Largo viaje del día hacia la noche

PEDRO DE LA HOZ
pedro.hg@granma.cip.cu

Es una verdadera lástima que la transmisión de versiones televisivas de obras teatrales sea tan escasa en nuestro medio. Lo que años atrás era práctica habitual y momento esperado de la programación, se ha perdido. Lo que fue sistemático —Teatro ICR, La comedia del domingo— se ha convertido en excepcional, a pesar de los muchos reclamos del público y los propios realizadores y actores, estos últimos portadores de esa inquietud en más de un foro de la UNEAC.

Osvaldo Doimeadiós y Aramís Delgado en la puesta en pantalla de Piard.

¿Estaremos a las puertas de revertir tan lamentable ausencia? Al menos este fin de año apareció una fórmula promisoria, la de la colaboración entre el ICRT, el ICAIC, el Consejo Nacional de las Artes Escénicas y otras instituciones culturales.

La más reciente entrega, una versión de Largo viaje del día hacia la noche, confirma que no es un lujo sustentar proyectos de tal naturaleza, sino una necesidad espiritual y una respuesta vital a la aspiración de formar un público culto.

Largo viaje de un día hacia la noche nos puso en contacto con un clásico del teatro norteamericano del siglo XX. Eugene O’Neill (1888–1953), todo un personaje él mismo, la escribió en 1941 pero solo se estrenó en 1956 y le valió un Premio Pulitzer post mortem. O’Neill ya era un escritor sumamente reconocido cuando concibió la pieza, incluso había merecido en 1936 nada menos que el Premio Nobel.

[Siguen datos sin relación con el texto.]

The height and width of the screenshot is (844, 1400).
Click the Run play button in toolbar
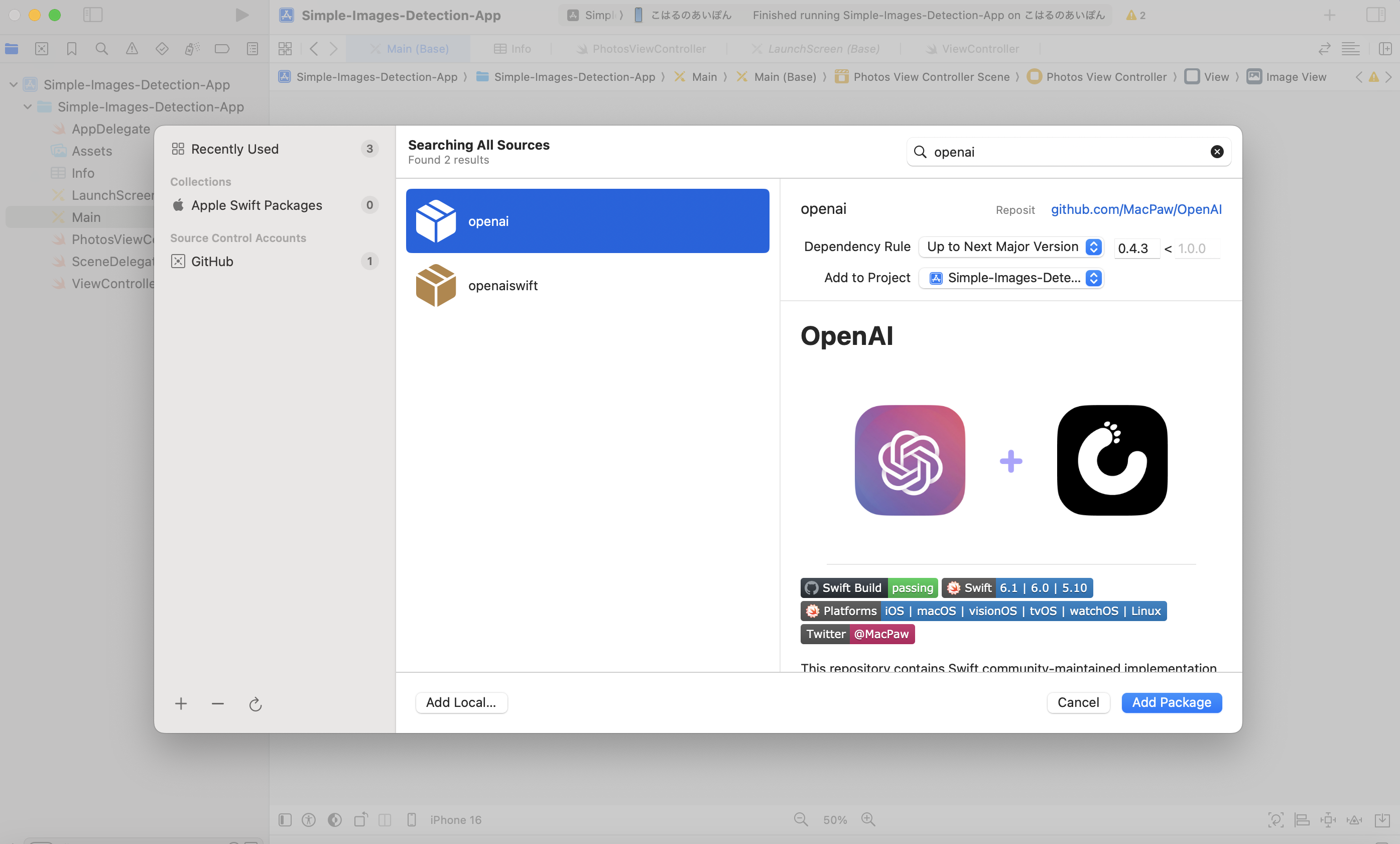(242, 15)
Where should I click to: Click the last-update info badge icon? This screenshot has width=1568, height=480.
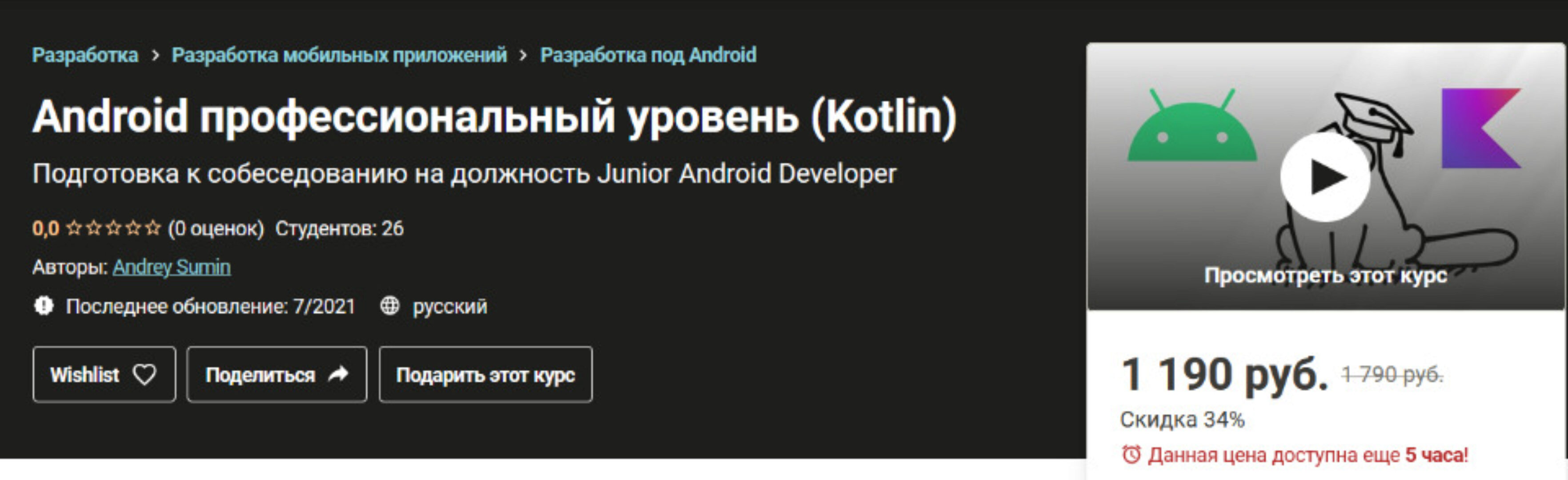pos(43,308)
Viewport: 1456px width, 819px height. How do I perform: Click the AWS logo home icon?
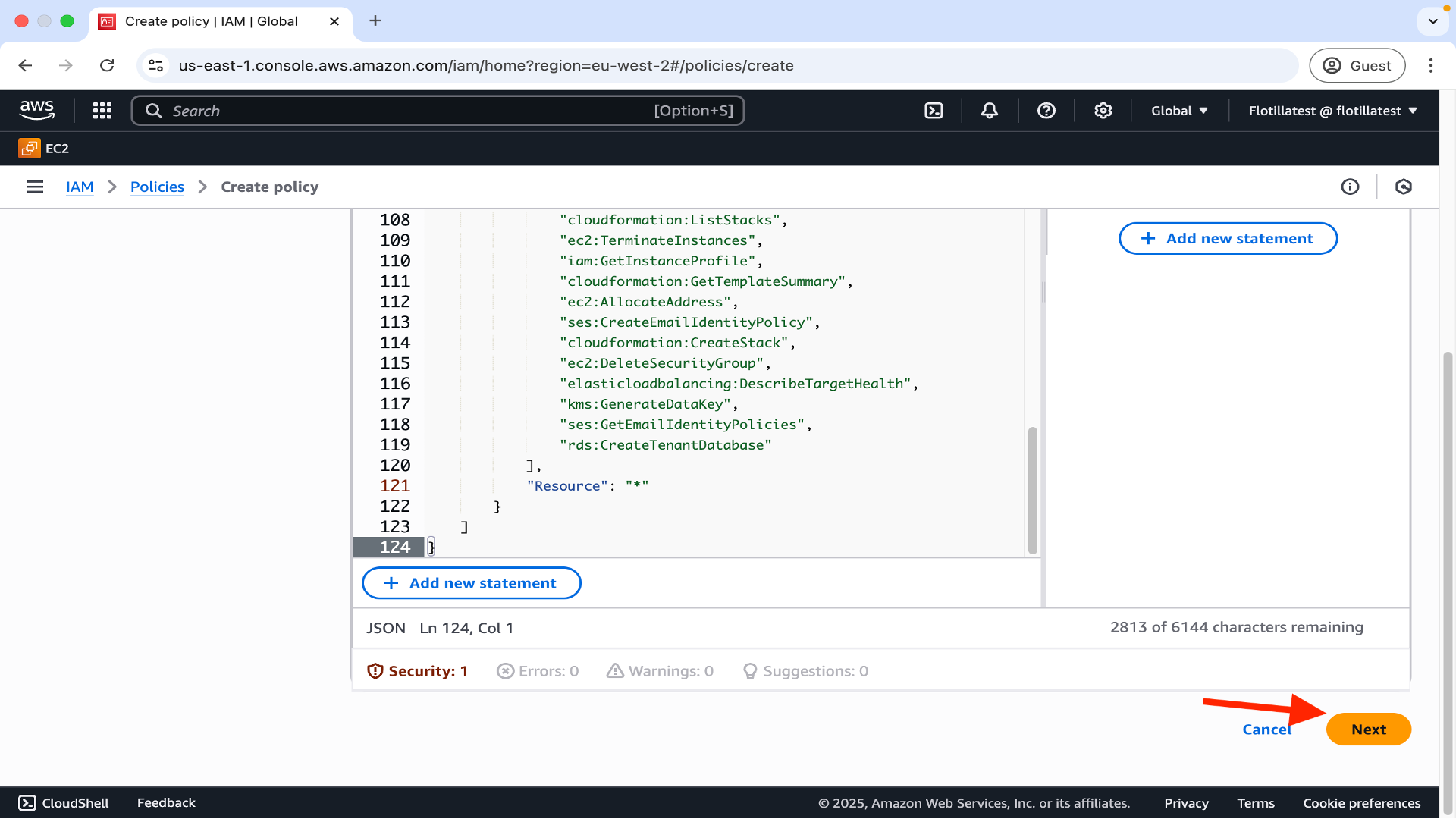click(37, 110)
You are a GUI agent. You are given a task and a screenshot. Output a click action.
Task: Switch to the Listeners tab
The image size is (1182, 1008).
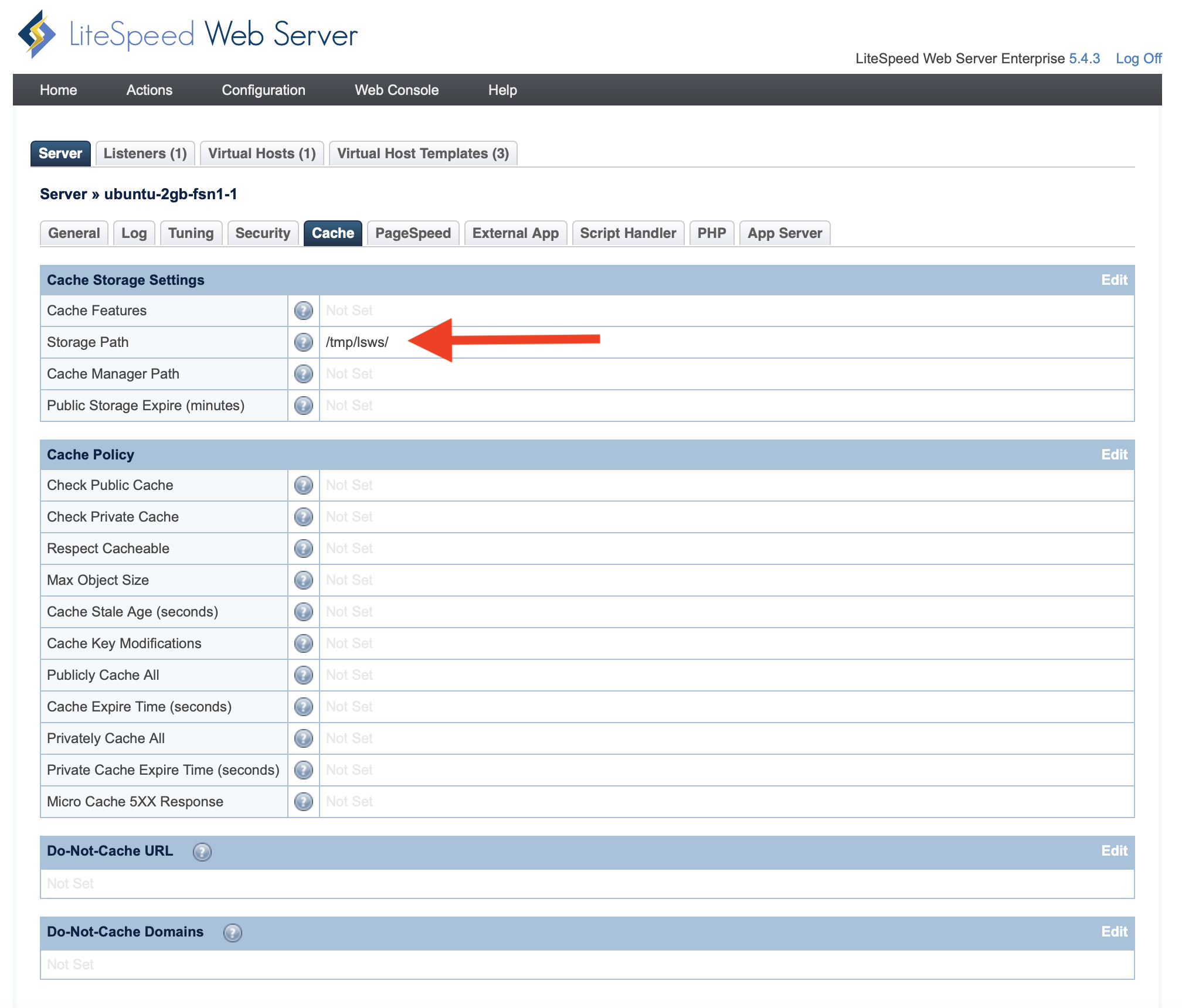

Esta es su obra más desgarradora y sincera, dura e implacable, quizás una de las cotas más altas del realismo psicológico en la escena contemporánea. De marcado carácter autobiográfico, Largo viaje¼ retrata al propio autor y a su familia en un momento crucial de sus vidas. Como en el teatro griego clásico, que en sus tragedias pone el acento en la revelación de la culpa y la purificación, los cuatro personajes principales del drama, en el curso de un día, sacan a relucir sus fantasmas, hacen terribles confesiones, desatan sus más oscuras pasiones, y tratan de redimirse a los ojos del público. Pero a diferencia de los clásicos griegos, en el Largo viaje¼ , más allá de la espesa niebla del alcohol y la droga que fungen como elementos de destrucción de los personajes, O’Neill no escruta el destino ni apuesta a una lección moral. La familia de los Tyrone irremisiblemente se desmorona.

La densidad de ese proceso de decadencia, que mucho tiene que ver con los valores de una sociedad enferma en la que la codicia y la hipocresía se revelan como tumores malignos, fue el logro supremo de la puesta en pantalla de Tomás Piard, al impregnar de una humedad corrosiva —esas persistentes goteras— las secuencias, mostrar las grietas del espacio escénico, privilegiar la lectura de los rostros de los protagonistas e iluminar los movimientos corporales con la pátina de la degradación.

Todo ello fue posible gracias a la comprensión de la estética con la que Piard asumió la actualización de la obra por parte de sus colaboradores: el director de fotografía Raúl Rodríguez, el diseño escenográfico de Pastorita Sáez, la ambientación de Xiomara Ibáñez, la edición de Fermín Domínguez y la banda sonora de Ariel Moronta, en la que resaltó el dramatismo de la sonata de Beethoven interpretada por Ulises Hernández.

Pero sobre todo pesaron las actuaciones. Este es un tipo de obra en la que los choques interpersonales son tan continuos y ríspidos que se corre el peligro de la exageración. Con suma contención y mucha convicción, los conflictos se fueron desatando mediante una Eslinda Núñez que solo dejó entrever la enajenación de su personaje; un Aramís Delgado que nos recordó su auténtico linaje teatral, un David González que reveló lo mejor de su talento, una Valia Valdés que en su pequeño papel cumplió con creces su cometido, y un Osvaldo Doimeadiós que a muchos habrá sorprendido por su garra dramática, pero no a quienes le vimos desde los días de estudio en el Instituto Superior de Arte como uno de los más completos actores que podía nacerle a la escena cubana.

Piard dedicó esta puesta a Vicente Revuelta, quien estrenó a O’Neill en los días fundadores de Teatro Estudio. Tiempos de refundación le hacen falta a la programación dramática de la TV Cubana.